Hitting a Moving Target
Speaking of security, with increasing interconnectedness of building automation systems, the need for heightened security is perhaps higher than ever. As a result, facility executives, security, and IT departments can no longer exist in silos but must come to the table early to communicate and work together.
For example, cameras and access control hardware need bandwidth and software support, so security departments should look to IT early on for implementation, as well as education about what the products are designed to do, according to Mark Casey, integration sales manager for Allegion.
“Another benefit of involving IT early in security planning is that they can often provide valuable information about best practices in system architecture. When they are more informed about what devices do and how they work, the whole process is more successful,” Casey says.
McHale agrees that departments need to coordinate closely to establish clear protocols to determine who’s responsible for which operational components and how budgets will be shared. Additionally, he suggests manufacturers train and educate customers to ensure the products they sell are as secure as possible while installers should make sure systems are working properly and updated with patches regularly.
Because, ultimately, security is a moving target. “People will find new compromises every day, so you have to be able to adjust by upgrading yourself on a continuous basis to thwart that,” Mohan says. “That thinking has to go in on day one.”
A Change in Thinking
To successfully integrate IoT solutions, many facility executives need a change in perspective. As Mohan noted previously, a “bolt-on” or “Band-Aid” approach isn’t going to cut it. What’s needed is a broader perspective that embraces end-users and improves outcomes overall, rather than just cost or efficiency.
For example, Mohan says it’s common for building professionals to think about lighting and lighting controls in terms of cost and code, but “they forget that the light from buildings are for the people in the first place.” He says most people think energy first, humans second. But he argues that the equation needs to be flipped on its head.
“If you bring the human in, do the right thing for the human, everything else would solve itself,” Mohan once told a client. “If I know what the human is doing in the space [on] day one, I can optimize for lighting, HVAC, his own productivity, for life safety situations—all of that.”
He’s right, of course. Because at the end of the day, the promise that the Internet of Things and every other technological advancement to our buildings holds is to enhance our quality of life.

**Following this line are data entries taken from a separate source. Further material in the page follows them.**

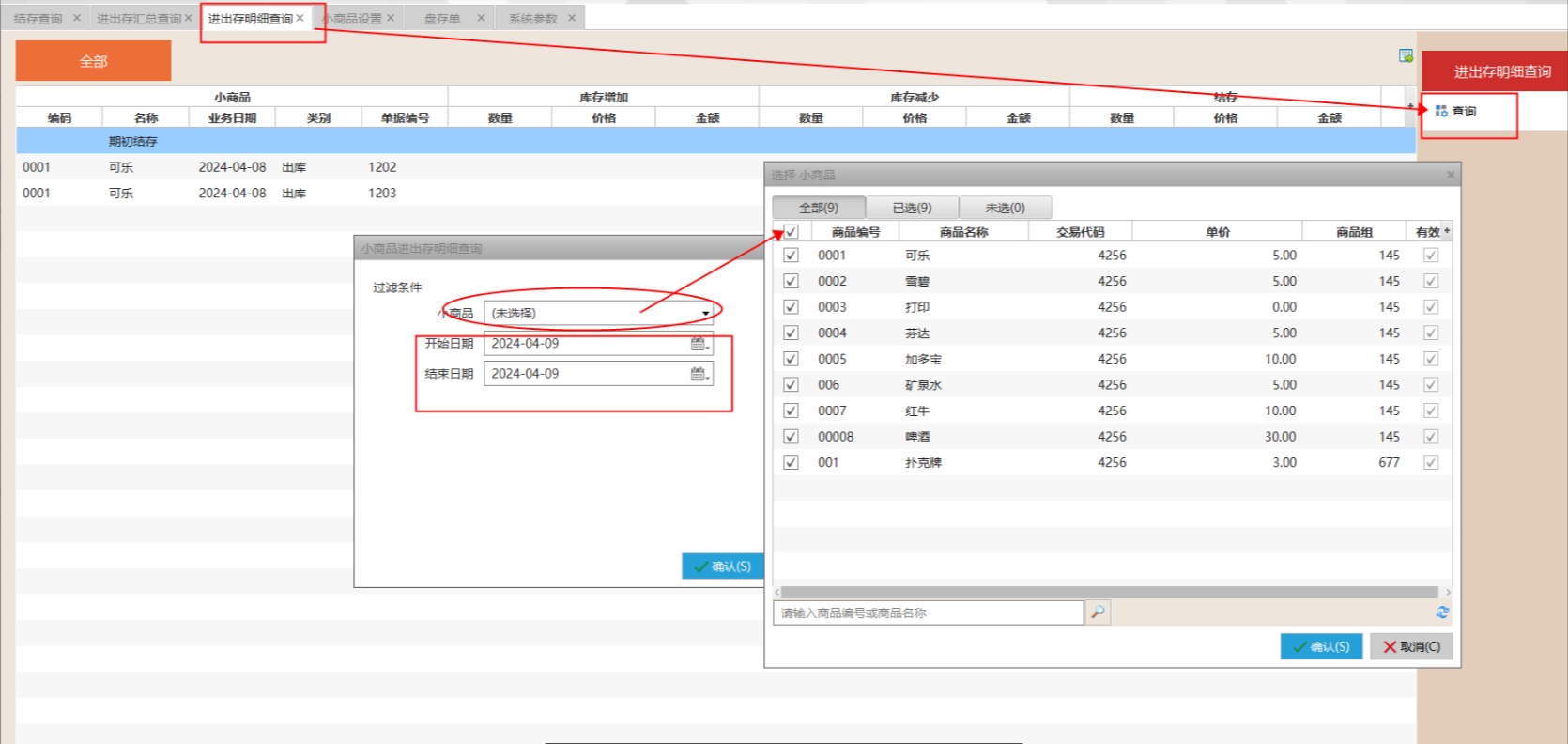Close the 进出存明细查询 tab with its X
The height and width of the screenshot is (744, 1568).
click(300, 18)
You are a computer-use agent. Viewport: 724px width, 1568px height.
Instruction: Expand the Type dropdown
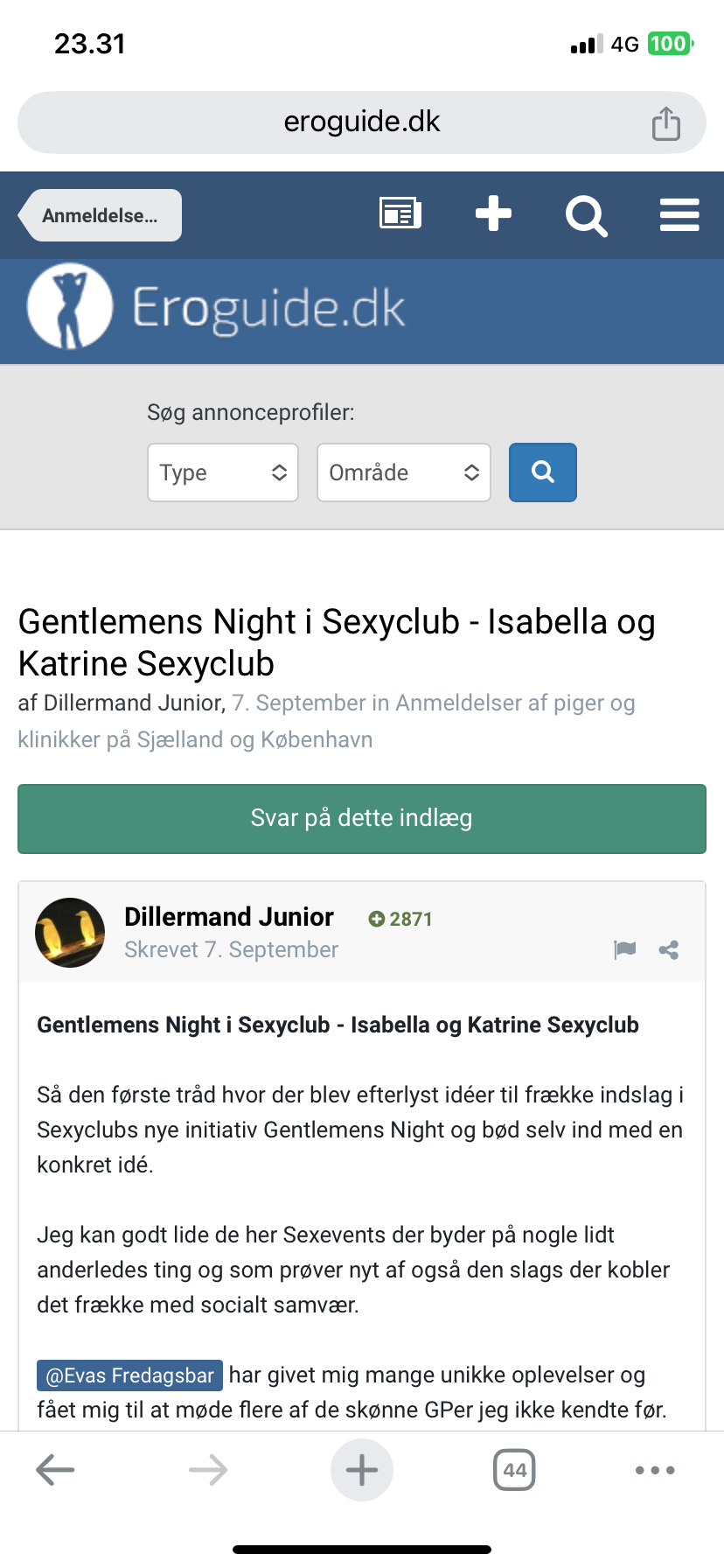click(x=223, y=472)
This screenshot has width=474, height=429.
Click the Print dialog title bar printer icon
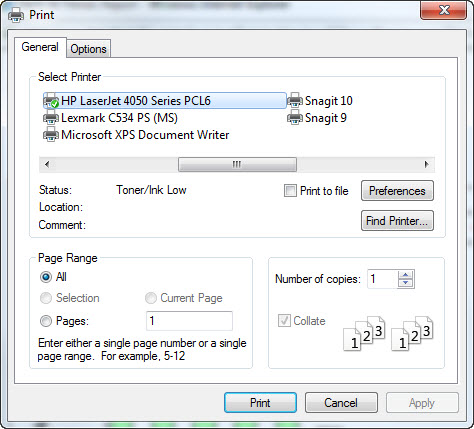16,15
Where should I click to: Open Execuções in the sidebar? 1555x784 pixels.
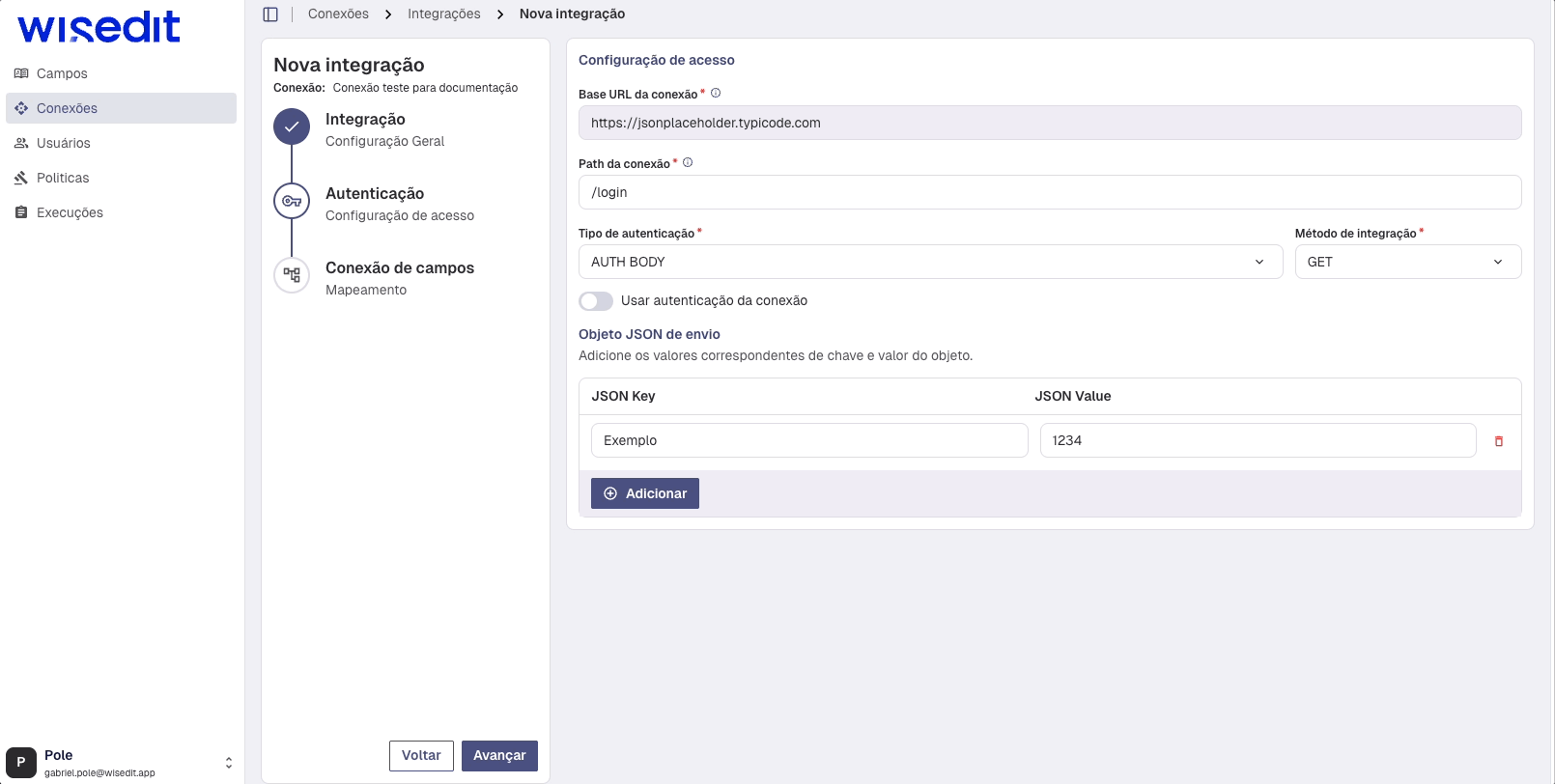click(x=70, y=212)
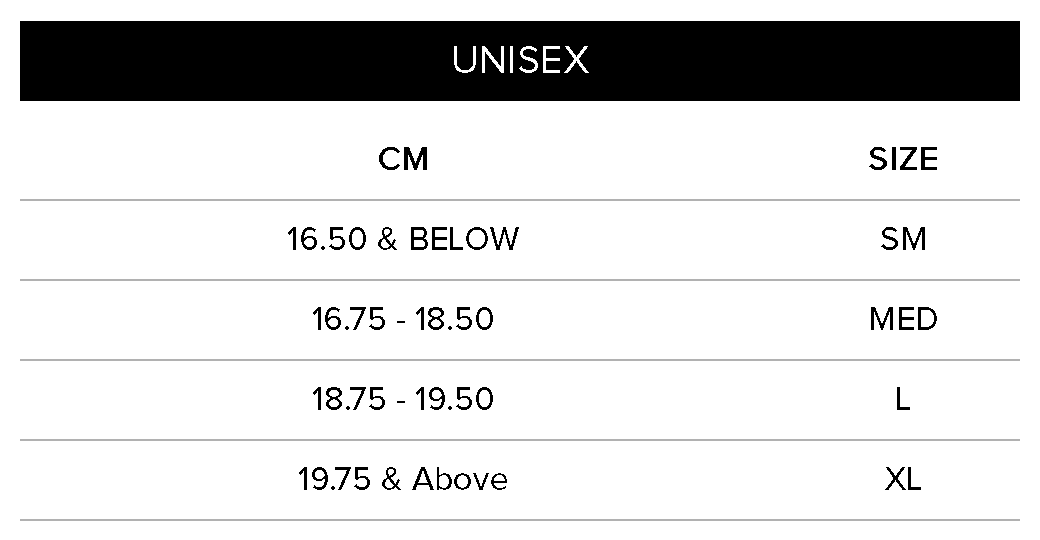Viewport: 1040px width, 540px height.
Task: Click the word BELOW in SM row
Action: click(464, 240)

“This thinking about how we can make buildings better by focusing on outcomes—I think the Internet of Things is going to play a huge part in that because it just allows us to measure and validate what those outcomes are,” McHale says. “I think it does have a huge part to play in us improving the built environment. That’s ultimately what we’re trying to do here. Society needs buildings and it needs cities, and the more optimized and the better performing they are, the better it is for everybody.”